Dataset excerpts START

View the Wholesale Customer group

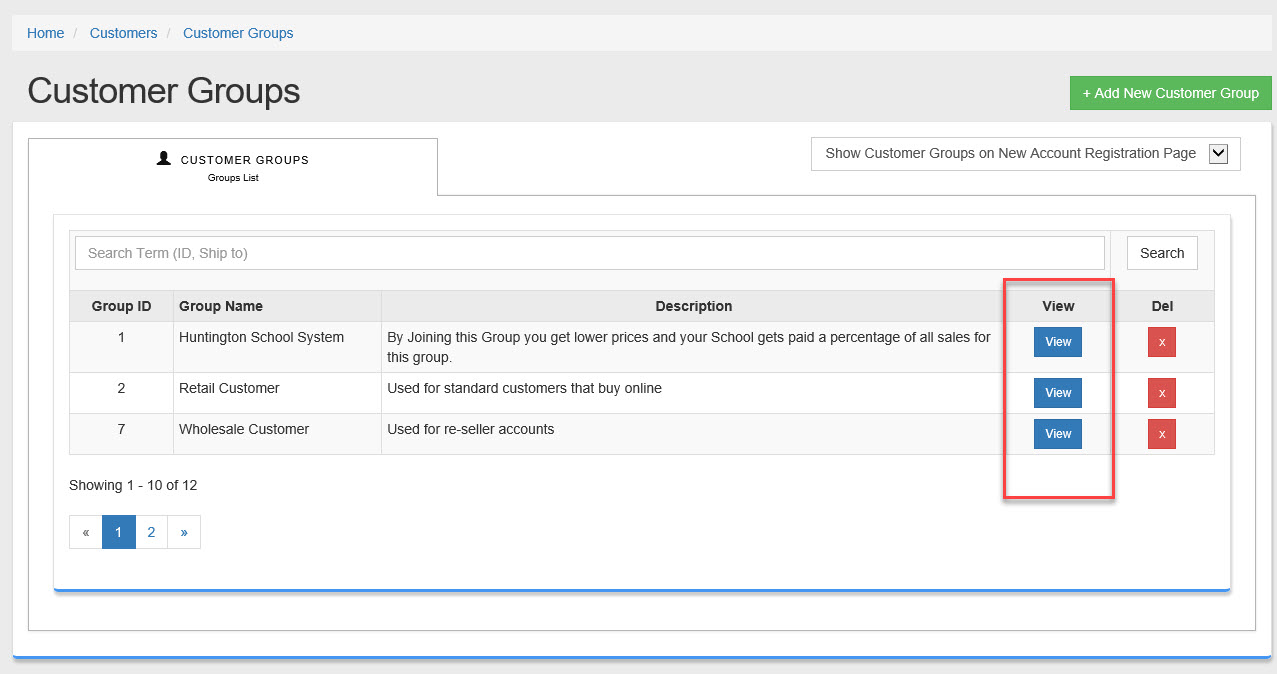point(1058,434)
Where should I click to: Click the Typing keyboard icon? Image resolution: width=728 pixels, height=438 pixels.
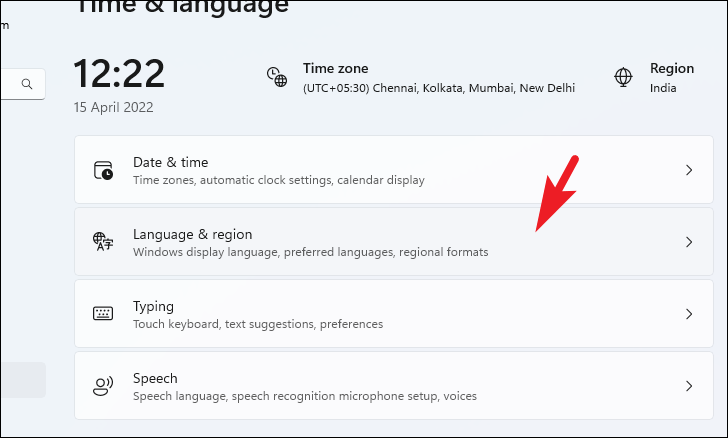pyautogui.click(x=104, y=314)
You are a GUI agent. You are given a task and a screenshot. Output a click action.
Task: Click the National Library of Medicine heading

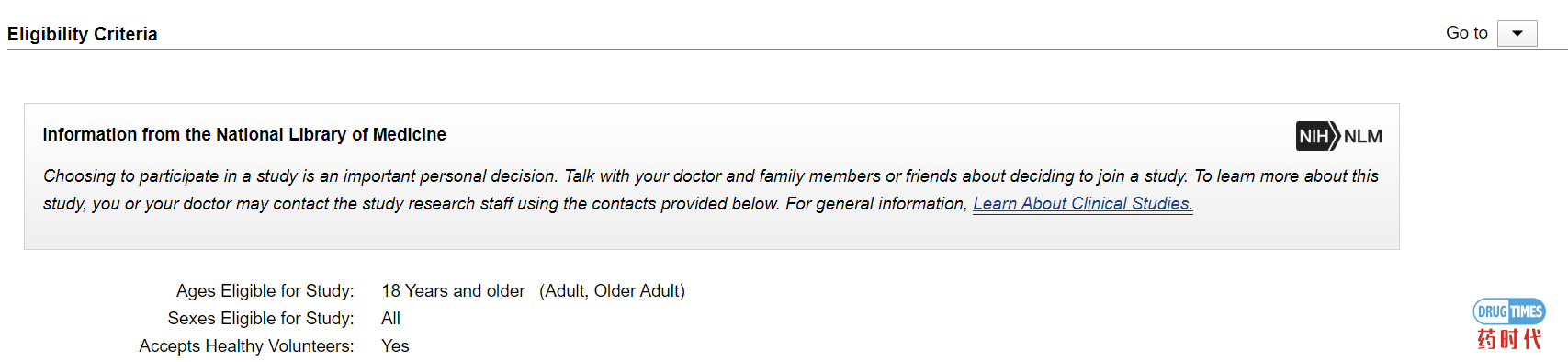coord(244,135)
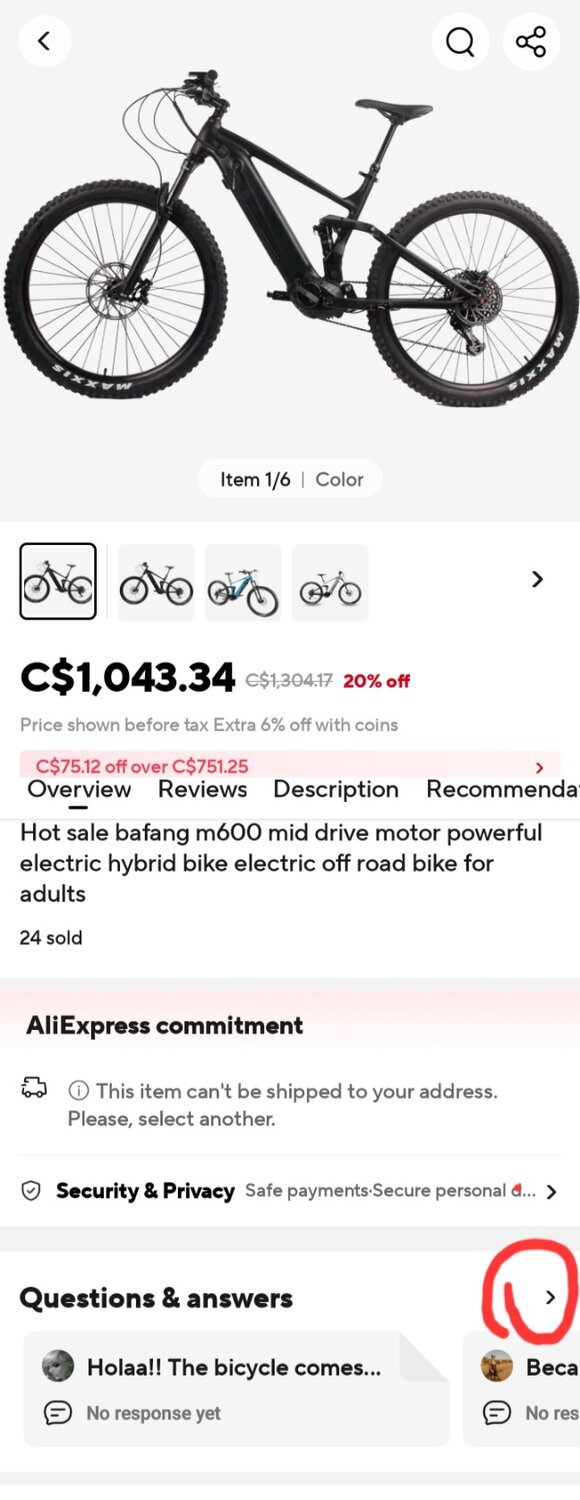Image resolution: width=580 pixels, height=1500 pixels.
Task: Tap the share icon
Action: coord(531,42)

Dataset excerpts END

▶ _Work task_:
Would you output, word for word, only the lines running from the line with "Where should I" to the end of the listing above, both ends included, with no pictures?

▶ _Solution to this exercise_:
Where should I click to: Click the Typing keyboard icon? Image resolution: width=728 pixels, height=438 pixels.
pyautogui.click(x=104, y=314)
You are a GUI agent. You are given a task and a screenshot. Output a click action.
Task: Click the National Library of Medicine heading

coord(244,135)
Image resolution: width=580 pixels, height=1500 pixels.
Task: Tap the share icon
Action: coord(531,42)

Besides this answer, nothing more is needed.